▸ Material supplied:
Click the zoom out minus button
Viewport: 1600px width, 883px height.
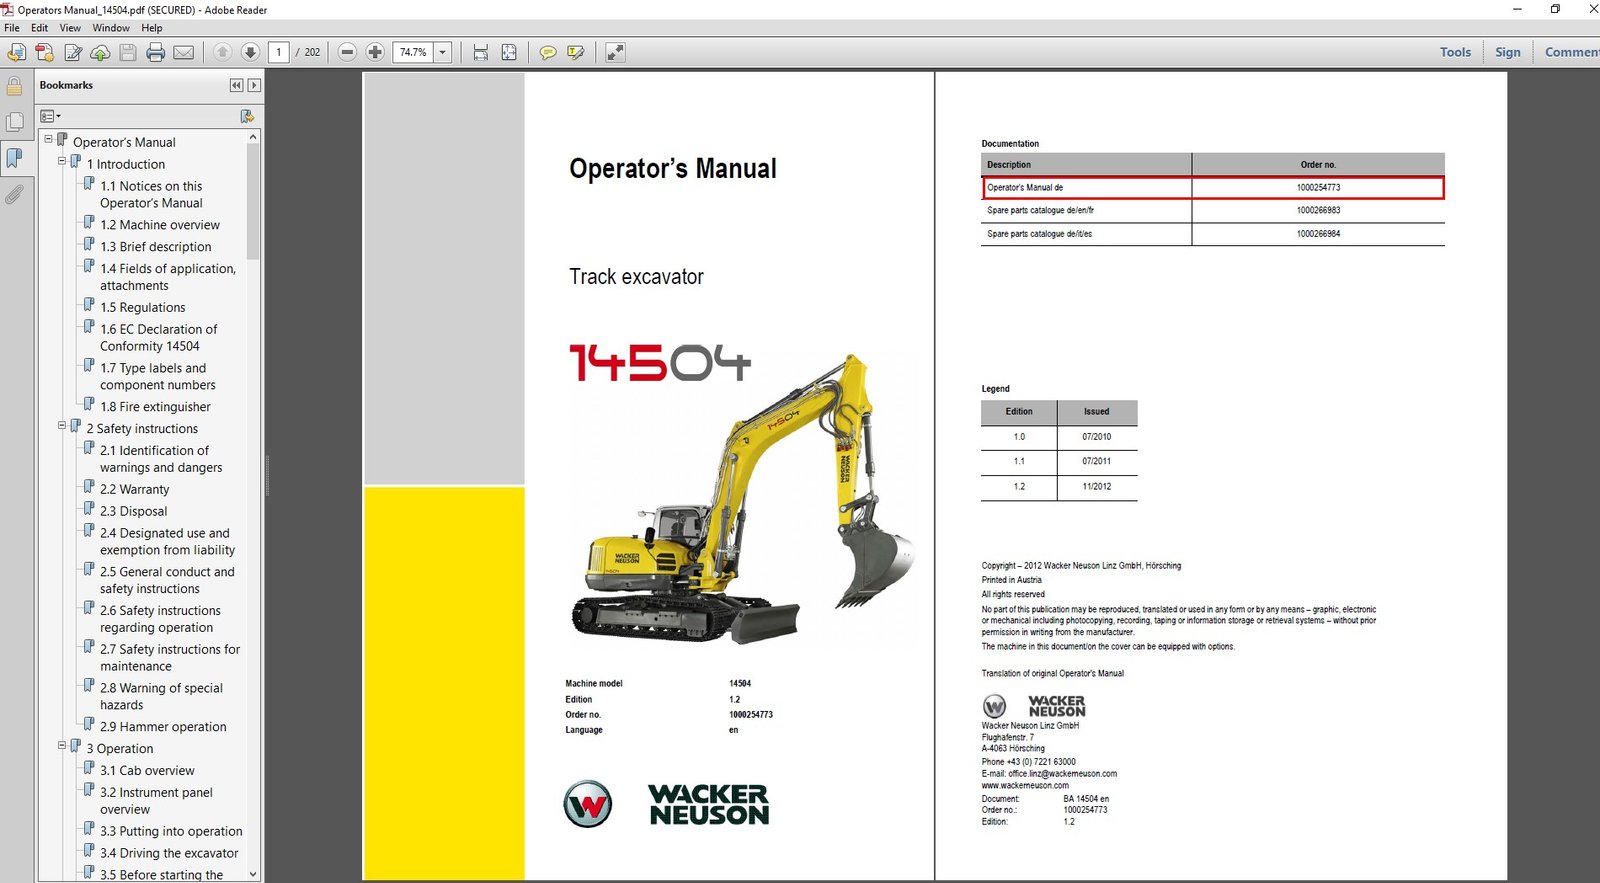pos(347,52)
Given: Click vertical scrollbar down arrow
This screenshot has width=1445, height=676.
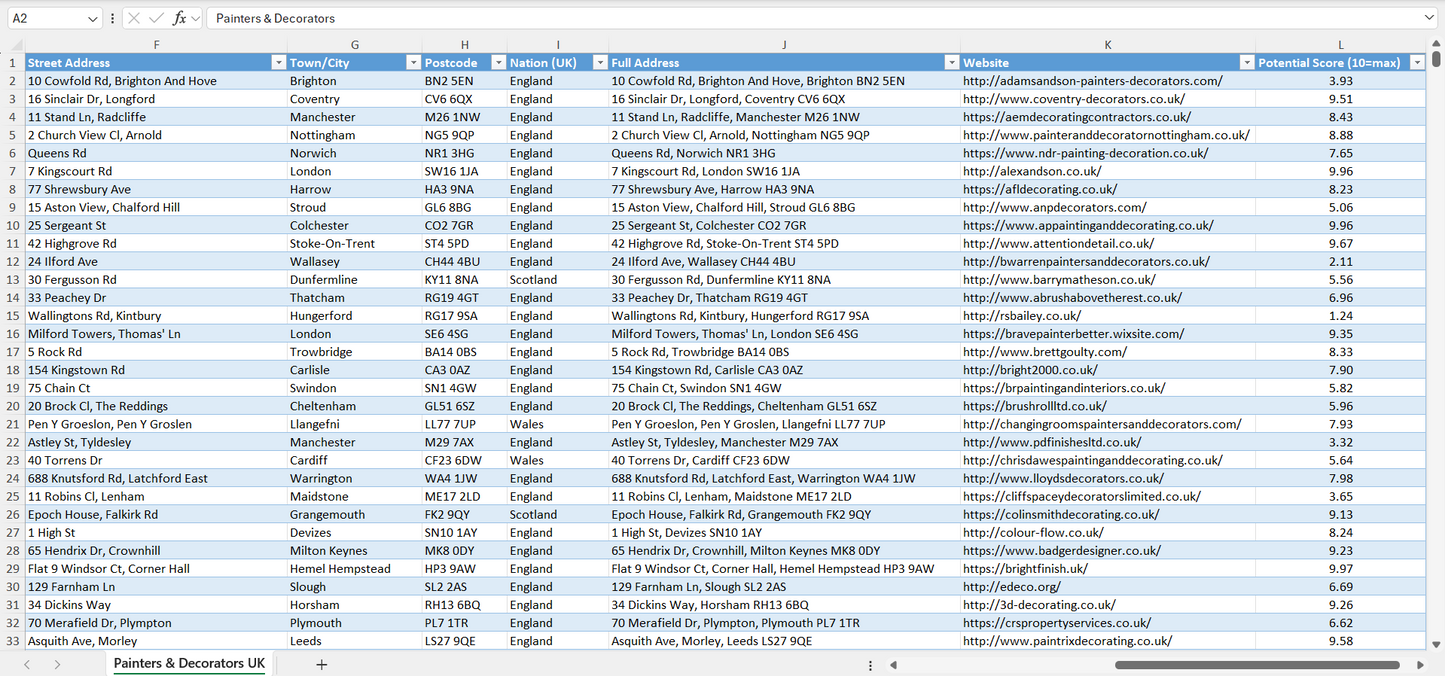Looking at the screenshot, I should (1437, 645).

▸ Prompt: Render all entries verbatim, excluding any pictures they hold.

▸ Result for this task:
Click the zoom out minus button
Viewport: 1600px width, 883px height.
pos(347,52)
Given: Click vertical scrollbar down arrow
This screenshot has width=1445, height=676.
Looking at the screenshot, I should (1437, 645).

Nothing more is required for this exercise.